GIVEN DATA Start Marker

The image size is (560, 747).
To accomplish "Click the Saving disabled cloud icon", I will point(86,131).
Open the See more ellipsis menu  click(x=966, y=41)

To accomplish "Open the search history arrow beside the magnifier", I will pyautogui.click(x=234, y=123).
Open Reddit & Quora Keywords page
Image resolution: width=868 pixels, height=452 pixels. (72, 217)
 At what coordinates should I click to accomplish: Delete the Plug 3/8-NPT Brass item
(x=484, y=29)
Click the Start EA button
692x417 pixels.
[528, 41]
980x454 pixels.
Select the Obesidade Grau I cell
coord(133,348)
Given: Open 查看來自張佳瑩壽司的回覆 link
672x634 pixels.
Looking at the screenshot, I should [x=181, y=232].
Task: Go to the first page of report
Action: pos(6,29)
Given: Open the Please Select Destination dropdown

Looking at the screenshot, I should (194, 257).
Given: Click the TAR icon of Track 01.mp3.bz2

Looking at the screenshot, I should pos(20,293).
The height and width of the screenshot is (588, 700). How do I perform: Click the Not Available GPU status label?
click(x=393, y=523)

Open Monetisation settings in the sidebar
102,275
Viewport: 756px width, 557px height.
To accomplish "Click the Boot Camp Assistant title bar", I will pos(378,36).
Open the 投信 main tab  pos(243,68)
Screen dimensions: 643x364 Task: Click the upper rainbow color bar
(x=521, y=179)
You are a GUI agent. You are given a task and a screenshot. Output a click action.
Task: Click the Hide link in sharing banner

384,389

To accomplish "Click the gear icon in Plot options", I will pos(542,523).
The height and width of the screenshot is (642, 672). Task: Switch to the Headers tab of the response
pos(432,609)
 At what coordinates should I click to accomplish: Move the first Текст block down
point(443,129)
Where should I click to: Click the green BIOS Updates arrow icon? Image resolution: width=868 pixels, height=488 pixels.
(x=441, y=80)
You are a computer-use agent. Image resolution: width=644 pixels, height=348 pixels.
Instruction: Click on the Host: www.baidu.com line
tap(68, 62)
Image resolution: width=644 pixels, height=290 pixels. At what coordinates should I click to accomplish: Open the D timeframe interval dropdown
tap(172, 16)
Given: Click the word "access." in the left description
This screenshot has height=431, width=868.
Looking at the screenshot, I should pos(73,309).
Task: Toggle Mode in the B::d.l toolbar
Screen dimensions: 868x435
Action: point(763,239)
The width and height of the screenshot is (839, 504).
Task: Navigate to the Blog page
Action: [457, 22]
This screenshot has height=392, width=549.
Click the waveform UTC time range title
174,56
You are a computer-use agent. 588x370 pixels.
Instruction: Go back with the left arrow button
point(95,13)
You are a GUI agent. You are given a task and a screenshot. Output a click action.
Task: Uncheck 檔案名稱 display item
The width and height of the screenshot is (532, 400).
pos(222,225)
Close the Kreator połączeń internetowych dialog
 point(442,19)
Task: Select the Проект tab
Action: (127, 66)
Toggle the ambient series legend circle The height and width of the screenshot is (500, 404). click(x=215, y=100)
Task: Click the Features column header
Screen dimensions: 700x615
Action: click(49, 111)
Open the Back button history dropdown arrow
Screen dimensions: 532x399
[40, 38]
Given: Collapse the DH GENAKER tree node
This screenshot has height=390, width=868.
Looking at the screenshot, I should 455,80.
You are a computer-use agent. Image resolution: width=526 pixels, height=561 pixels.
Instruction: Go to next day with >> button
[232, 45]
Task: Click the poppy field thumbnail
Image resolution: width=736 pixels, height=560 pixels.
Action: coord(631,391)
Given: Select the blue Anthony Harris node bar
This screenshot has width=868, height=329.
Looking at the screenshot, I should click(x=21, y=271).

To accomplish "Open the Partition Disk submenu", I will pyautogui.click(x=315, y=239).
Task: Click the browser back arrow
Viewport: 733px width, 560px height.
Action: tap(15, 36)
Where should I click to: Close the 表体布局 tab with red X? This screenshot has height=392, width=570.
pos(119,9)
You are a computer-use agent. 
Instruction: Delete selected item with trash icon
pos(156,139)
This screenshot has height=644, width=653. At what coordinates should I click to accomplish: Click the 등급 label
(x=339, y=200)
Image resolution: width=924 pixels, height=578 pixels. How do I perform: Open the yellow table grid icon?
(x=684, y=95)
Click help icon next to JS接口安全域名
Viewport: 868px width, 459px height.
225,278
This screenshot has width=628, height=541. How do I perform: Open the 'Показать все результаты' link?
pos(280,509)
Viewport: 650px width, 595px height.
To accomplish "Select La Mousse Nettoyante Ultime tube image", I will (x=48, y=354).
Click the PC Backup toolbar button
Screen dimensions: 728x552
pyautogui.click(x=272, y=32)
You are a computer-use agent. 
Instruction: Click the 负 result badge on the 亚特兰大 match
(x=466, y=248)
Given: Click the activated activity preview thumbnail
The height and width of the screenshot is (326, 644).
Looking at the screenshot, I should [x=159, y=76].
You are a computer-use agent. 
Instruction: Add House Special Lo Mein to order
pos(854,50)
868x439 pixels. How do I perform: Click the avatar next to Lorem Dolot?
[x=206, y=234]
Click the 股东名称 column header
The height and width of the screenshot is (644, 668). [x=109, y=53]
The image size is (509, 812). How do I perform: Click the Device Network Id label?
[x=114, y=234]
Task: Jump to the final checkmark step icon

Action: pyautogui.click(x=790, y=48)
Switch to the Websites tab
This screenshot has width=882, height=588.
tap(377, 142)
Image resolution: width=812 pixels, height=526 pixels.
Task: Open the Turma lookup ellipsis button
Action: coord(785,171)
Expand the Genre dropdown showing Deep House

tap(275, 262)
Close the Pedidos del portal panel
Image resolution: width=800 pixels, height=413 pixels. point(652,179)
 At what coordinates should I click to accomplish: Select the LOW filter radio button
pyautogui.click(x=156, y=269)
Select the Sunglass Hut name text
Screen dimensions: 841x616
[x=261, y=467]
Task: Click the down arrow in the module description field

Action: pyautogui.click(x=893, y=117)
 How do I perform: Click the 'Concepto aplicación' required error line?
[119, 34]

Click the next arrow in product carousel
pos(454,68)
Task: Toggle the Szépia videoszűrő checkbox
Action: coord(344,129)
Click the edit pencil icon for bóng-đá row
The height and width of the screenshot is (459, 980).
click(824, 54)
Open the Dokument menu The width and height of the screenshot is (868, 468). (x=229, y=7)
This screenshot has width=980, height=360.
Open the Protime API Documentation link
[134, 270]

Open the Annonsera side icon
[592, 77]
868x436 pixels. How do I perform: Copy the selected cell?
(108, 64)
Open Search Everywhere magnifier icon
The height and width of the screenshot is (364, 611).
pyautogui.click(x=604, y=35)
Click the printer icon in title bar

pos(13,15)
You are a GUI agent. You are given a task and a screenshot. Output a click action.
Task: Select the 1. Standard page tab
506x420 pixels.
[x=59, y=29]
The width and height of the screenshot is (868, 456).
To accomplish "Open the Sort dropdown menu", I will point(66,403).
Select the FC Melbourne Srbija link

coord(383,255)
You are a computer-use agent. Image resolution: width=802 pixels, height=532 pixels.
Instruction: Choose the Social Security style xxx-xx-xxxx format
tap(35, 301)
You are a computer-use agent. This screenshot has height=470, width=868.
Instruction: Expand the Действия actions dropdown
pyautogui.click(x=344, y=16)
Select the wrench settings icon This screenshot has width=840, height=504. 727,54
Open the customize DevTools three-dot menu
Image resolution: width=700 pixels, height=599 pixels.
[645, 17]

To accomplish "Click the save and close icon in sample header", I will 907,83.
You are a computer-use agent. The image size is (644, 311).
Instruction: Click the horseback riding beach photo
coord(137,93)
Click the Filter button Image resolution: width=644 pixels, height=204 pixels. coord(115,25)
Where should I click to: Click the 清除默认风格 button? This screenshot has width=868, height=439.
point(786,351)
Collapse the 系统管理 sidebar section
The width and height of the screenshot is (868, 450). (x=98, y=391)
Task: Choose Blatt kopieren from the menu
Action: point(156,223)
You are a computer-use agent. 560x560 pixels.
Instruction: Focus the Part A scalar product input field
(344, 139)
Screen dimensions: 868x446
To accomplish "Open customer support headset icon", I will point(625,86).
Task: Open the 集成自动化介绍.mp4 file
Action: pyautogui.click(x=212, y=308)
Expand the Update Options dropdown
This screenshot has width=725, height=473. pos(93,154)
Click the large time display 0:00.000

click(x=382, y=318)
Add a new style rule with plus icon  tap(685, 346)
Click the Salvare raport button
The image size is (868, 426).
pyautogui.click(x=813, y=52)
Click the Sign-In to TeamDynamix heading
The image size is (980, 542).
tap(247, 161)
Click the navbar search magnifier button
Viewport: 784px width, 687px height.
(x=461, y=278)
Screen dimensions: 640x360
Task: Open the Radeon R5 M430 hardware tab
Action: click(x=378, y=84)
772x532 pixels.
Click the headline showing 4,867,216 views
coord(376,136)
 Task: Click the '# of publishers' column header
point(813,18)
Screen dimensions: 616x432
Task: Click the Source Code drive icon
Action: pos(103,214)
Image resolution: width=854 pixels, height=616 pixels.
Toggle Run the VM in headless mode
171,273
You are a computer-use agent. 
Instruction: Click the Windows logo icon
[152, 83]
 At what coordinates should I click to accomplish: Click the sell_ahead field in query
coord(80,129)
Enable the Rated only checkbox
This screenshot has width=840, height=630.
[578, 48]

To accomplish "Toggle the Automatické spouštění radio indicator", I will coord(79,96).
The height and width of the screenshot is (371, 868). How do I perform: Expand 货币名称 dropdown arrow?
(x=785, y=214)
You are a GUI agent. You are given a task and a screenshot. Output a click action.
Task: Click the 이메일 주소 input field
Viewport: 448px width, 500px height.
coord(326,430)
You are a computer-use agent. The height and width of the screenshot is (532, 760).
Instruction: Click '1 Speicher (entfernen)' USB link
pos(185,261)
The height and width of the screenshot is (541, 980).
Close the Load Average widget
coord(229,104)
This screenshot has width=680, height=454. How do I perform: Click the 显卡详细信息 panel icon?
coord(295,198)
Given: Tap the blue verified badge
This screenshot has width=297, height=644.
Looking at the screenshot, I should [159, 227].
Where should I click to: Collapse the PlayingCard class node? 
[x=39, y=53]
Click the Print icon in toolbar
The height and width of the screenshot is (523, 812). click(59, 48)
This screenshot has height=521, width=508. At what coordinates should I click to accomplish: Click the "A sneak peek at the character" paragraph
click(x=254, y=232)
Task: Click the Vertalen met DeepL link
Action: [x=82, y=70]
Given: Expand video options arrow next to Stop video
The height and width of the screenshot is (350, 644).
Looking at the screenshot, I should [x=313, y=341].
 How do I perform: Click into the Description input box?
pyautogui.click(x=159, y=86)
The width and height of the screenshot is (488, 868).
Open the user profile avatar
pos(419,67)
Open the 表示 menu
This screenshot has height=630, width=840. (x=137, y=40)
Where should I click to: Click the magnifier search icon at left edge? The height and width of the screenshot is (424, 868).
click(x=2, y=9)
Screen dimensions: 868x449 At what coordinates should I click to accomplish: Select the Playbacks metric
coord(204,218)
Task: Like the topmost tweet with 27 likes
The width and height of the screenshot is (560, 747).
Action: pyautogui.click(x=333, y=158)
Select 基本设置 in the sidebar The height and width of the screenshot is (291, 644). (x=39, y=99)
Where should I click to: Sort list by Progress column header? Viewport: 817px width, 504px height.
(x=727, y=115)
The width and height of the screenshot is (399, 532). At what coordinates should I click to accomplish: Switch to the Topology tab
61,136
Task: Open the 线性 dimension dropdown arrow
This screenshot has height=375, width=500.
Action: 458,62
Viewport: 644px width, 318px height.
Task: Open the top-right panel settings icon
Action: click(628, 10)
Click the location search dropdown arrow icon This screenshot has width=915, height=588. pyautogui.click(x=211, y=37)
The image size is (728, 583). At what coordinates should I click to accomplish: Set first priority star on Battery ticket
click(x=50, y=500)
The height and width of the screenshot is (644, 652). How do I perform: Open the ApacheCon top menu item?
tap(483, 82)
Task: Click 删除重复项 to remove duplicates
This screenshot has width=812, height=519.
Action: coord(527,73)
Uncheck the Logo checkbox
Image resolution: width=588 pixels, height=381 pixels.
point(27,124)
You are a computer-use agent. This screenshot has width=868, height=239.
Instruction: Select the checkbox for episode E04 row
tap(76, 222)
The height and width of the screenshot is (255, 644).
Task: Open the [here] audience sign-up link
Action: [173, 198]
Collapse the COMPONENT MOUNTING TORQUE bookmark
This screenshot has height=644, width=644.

GIVEN DATA End Marker

• [TASK GOAL] Your reply is to repeat, unchanged, the lines above running from the one with "Collapse the 系统管理 sidebar section" up to and including the one with "Add a new style".

• [TASK RESPONSE]
Collapse the 系统管理 sidebar section
The width and height of the screenshot is (868, 450). (x=98, y=391)
Task: Choose Blatt kopieren from the menu
Action: point(156,223)
You are a computer-use agent. 560x560 pixels.
Instruction: Focus the Part A scalar product input field
(344, 139)
Screen dimensions: 868x446
To accomplish "Open customer support headset icon", I will point(625,86).
Task: Open the 集成自动化介绍.mp4 file
Action: pyautogui.click(x=212, y=308)
Expand the Update Options dropdown
This screenshot has width=725, height=473. pos(93,154)
Click the large time display 0:00.000

click(x=382, y=318)
Add a new style rule with plus icon  tap(685, 346)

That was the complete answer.